42.1 Should the cloud be the only copy of your data?

No. I suggest that you keep a hard drive with a copy of your data that you regularly update on a monthly basis, or after significant bouts of data collection such as field trips or experiments. A hard drive has the advantage that in the case of an internet outage, you always have access to your data.

Don’t try to store data on a laptop or desktop computer. These are for working files only. Backup is a separate operation where you store files. While computers are good for computation, they are frail and much more likely to suffer from catastrophic failures. They are also objects that are prone to being stolen.

42.2 Backing up in the field

If you are going to be doing lots of field work, then you might want to make a specific plan about backing up data to the cloud during field time. It may seem expensive, but I’m sure that it won’t be as expensive as losing the data. Alternatively, or in addition, you may want to take a portable storage option.

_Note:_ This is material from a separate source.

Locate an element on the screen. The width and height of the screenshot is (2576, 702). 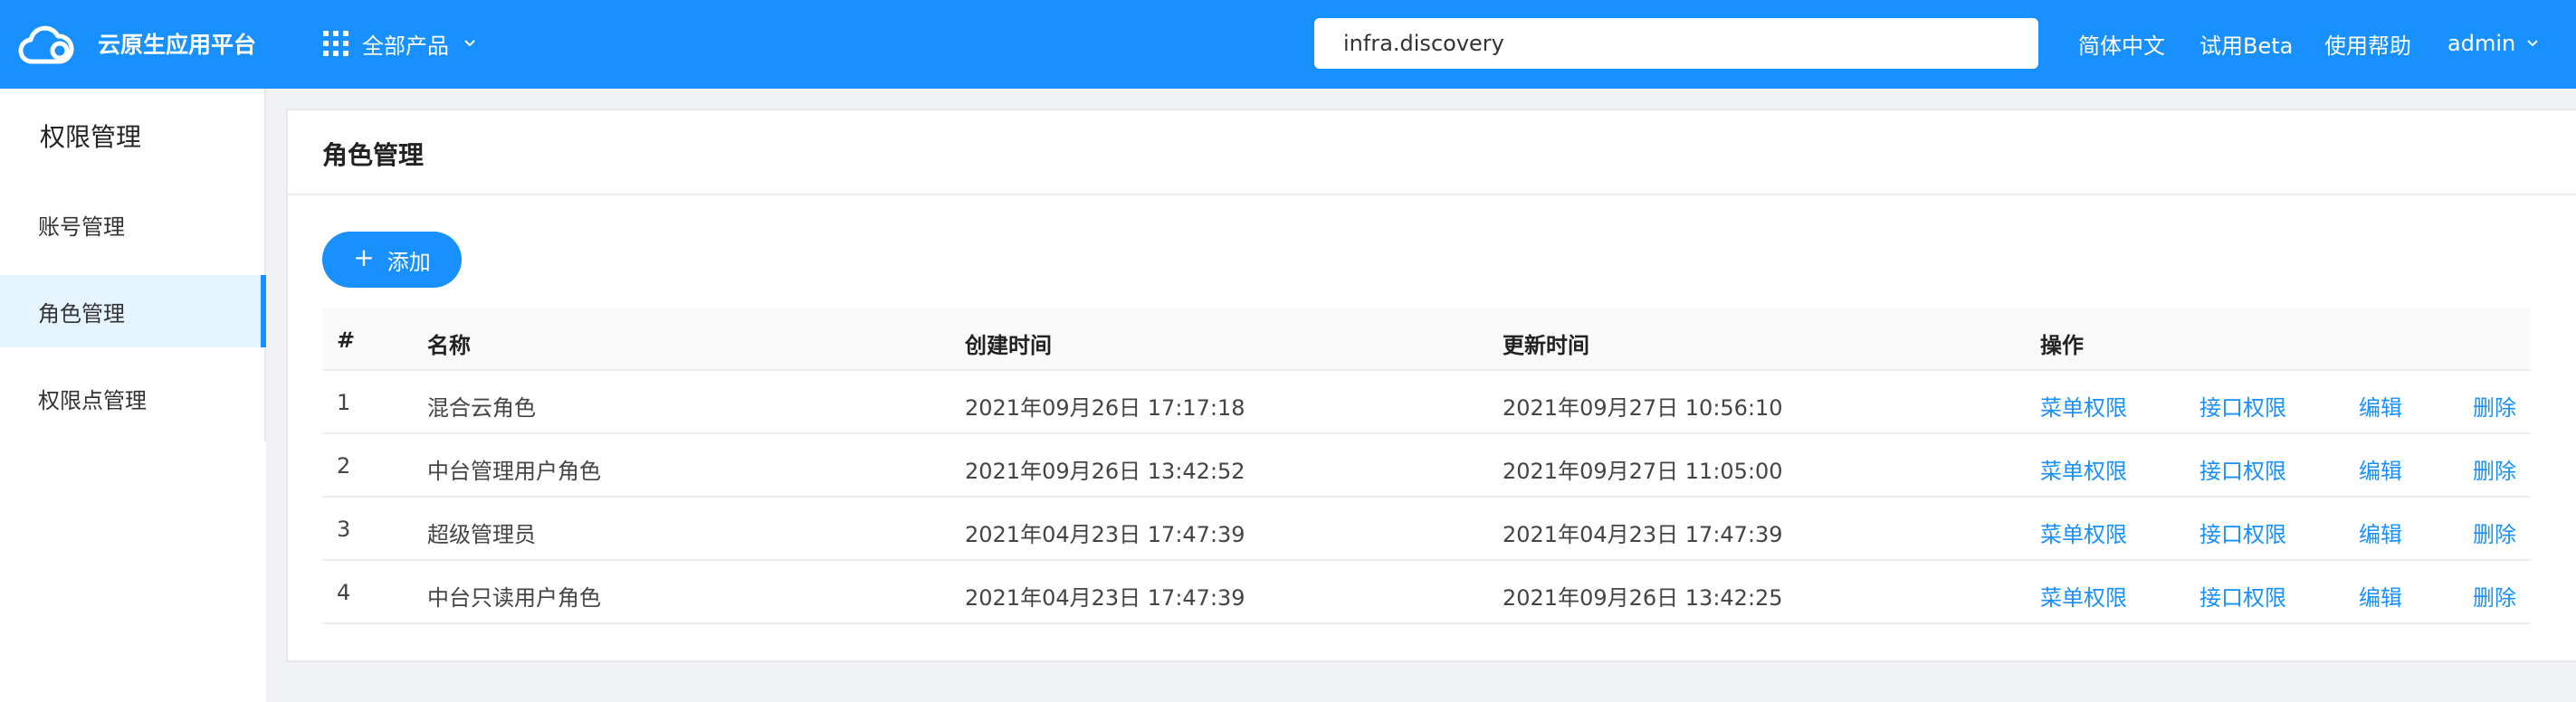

I still prefer field notes and data to be written into a book (preferably with waterproof paper such as ‘rite in the rain’). This allows you to make a photographic backup of the hard copy. Similarly, you can design datasheets that you use in the field with a pencil, and then photograph them to make a soft copy from your hard copy. I don’t like entering data directly into a laptop or other device. For me, the advantage is that it is too easy to mis-type a data point into a device, and then there is no record about what it should have been. These days there are multiple different ways to enter data into devices (including dictation), and so you should make your own plan about what you feel most comfortable with. If you do make a hard copy, you will then have to transcribe it later. If you make mistakes, you can go back to the hard copy.

42.3 Make a data management plan, and stick to it

However you decide to manage your data, make sure that you have a plan and that you stick to it. Don’t become a victim of some unexpected event that will lose your data. These events will still happen, but at least your existing data will be safe. Creating a secure data management plan (Figure 42.1) is something that you should design and then talk through with your advisor. There is much more to data management than simply backing up your data. A great start is to read through the British Ecological Society’s guide to Data Management. See part 3 for information about how to archive and distribute your data.

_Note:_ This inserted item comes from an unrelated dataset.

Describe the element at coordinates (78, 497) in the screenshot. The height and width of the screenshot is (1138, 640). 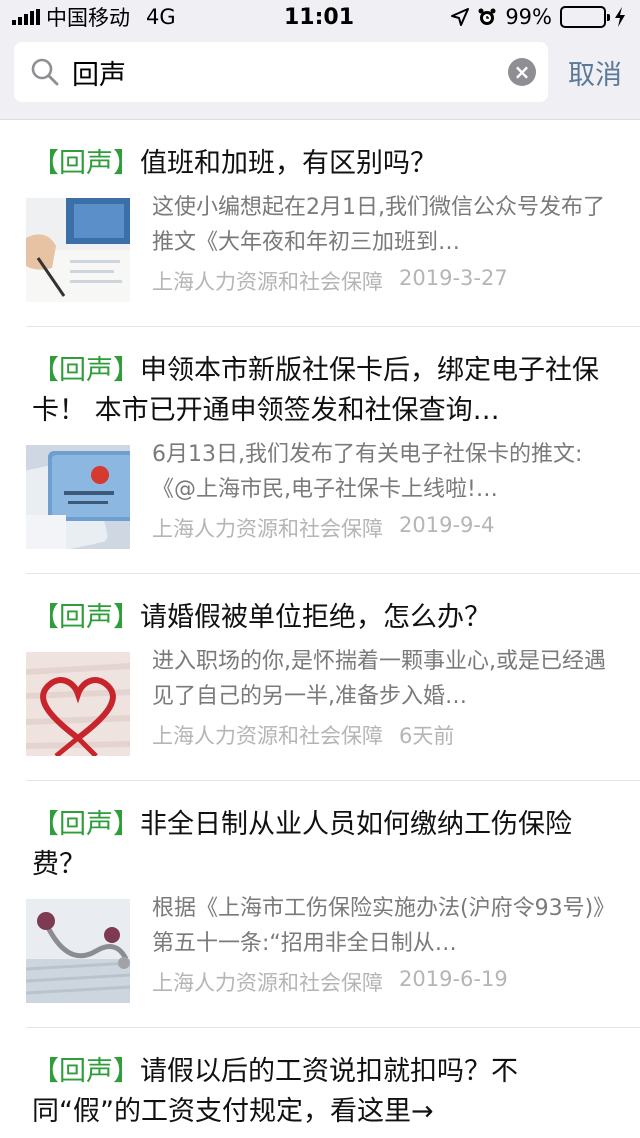
I see `thumbnail-social-card-image` at that location.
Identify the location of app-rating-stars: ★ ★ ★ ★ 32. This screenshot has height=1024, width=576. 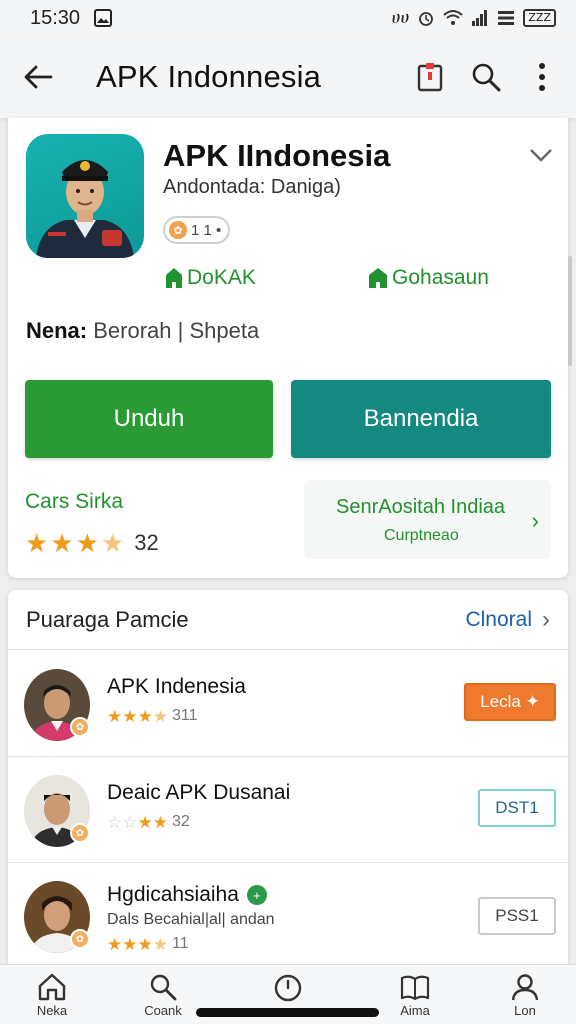
(92, 543).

The data management cycle. It is possible to see your data as a cycle between creation and distribution. Your plan should aim to cover each of these steps (redrawn from the British Ecological Society’s guide to Data Management).

FIGURE 42.1: The data management cycle. It is possible to see your data as a cycle between creation and distribution. Your plan should aim to cover each of these steps (redrawn from the British Ecological Society’s guide to Data Management).

You probably won’t be able to think about all the potential pitfalls that may happen during your PhD, but if there are some obvious ones, then do consider them and see whether you can mitigate the circumstances should they occur.